更一般地，也可以將流形和其子流形連接起來；此一廣義化通常稱為纖維和。另外還有在結上之連通和的一相關概念，其稱為結和或結的複合。

[编辑] 於一點上的連通和

兩個m維流形的連通和為一流形，其將兩個流形各刪去一個球，再將球面邊界黏在一起。

若兩個流形是可定位的，there is a unique connected sum defined by having the gluing map reverse orientation. 即使這建構使用到的球的選擇，但最後結果都會於同胚下統一。亦可以將此運算作用於光滑範疇上，而其結果也會於微分同構下統一。

連通和的運算標記為 $\#$ ；例如， $A \# B$ 即表示為A和B的連通和。

連通和的運算中有一球面 $S m$ 為單位元；亦即， $M \# S^m$ 會同胚(或微分同構)於M。

閉球面的分類，在拓撲學上的一基本及重大結果，其描述任一閉球面均可表示成一g個環面和k個實射影平面的連通和。

[编辑] Connected sum along a submanifold

設 $M 1$ 和 $M 2$ 為兩個光滑、可定向且相同維度的流形，及V為一光滑、封閉且可定向的流形，可內嵌成 $M 1$ 和 $M 2$ 的子流形。此外，再假設其存在一法叢的同構

$\psi: N_{M_1} V \to N_{M_2} V$

其將每一纖維的定向顛倒。然後，ψ便可導出一定向保留的微分同構

$N_1 \setminus V \cong N_{M_1} V \setminus V \to N_{M_2} V \setminus V \to N_{M_2} V \setminus V \cong N_2 \setminus V,$

其中，每一法叢 $N_{M_i} V$ 都會微分同構地和於 $M i$ 內V的鄰域 $N i$ 一致，且映射

$N_{M_2} V \setminus V \to N_{M_2} V \setminus V$

is the orientation-reversing diffeomorphic involution

$v \mapsto v / |v|^2$

on normal vectors. The connected sum of $M 1$ and $M 2$ along $V$ is then the space

$(M_1 \setminus V) \bigcup_{N_1 \setminus V = N_2 \setminus V} (M_2 \setminus V)$

obtained by gluing the deleted neighborhoods together by the orientation-preserving diffeomorphism. The sum is often denoted

$(M_1, V) \# (M_2, V).$

Its diffeomorphism type depends on the choice of the two embeddings of $V$ and on the choice of $ψ$ .

Loosely speaking, each normal fiber of the submanifold $V$ contains a single point of $V$ , and the connected sum along $V$ is simply the connected sum described the preceding section, performed along each fiber. For this reason, the connected sum along $V$ is often called the fiber sum.

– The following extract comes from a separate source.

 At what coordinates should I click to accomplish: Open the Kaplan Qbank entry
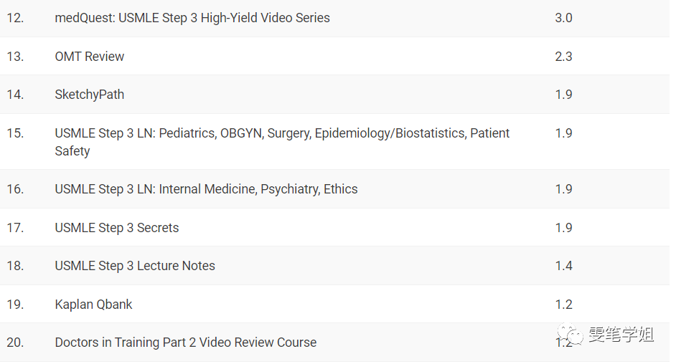93,305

The special case of $V$ a point recovers the connected sum of the preceding section.

[编辑] Connected sum along a codimension-two submanifold

Another important special case occurs when the dimension of $V$ is two less than that of the $M i$ . Then the isomorphism $ψ$ of normal bundles exists whenever their Euler classes are opposite:

$e(N_{M_1} V) = -e(N_{M_2} V).$

Furthermore, in this case the structure group of the normal bundles is the circle group $S O (2)$ ; it follows that the choice of embeddings can be canonically identified with the group of homotopy classes of maps from $V$ to the circle, which in turn equals the first integral cohomology group $H 1 (V)$ . So the diffeomorphism type of the sum depends on the choice of $ψ$ and a choice of element from $H 1 (V)$ .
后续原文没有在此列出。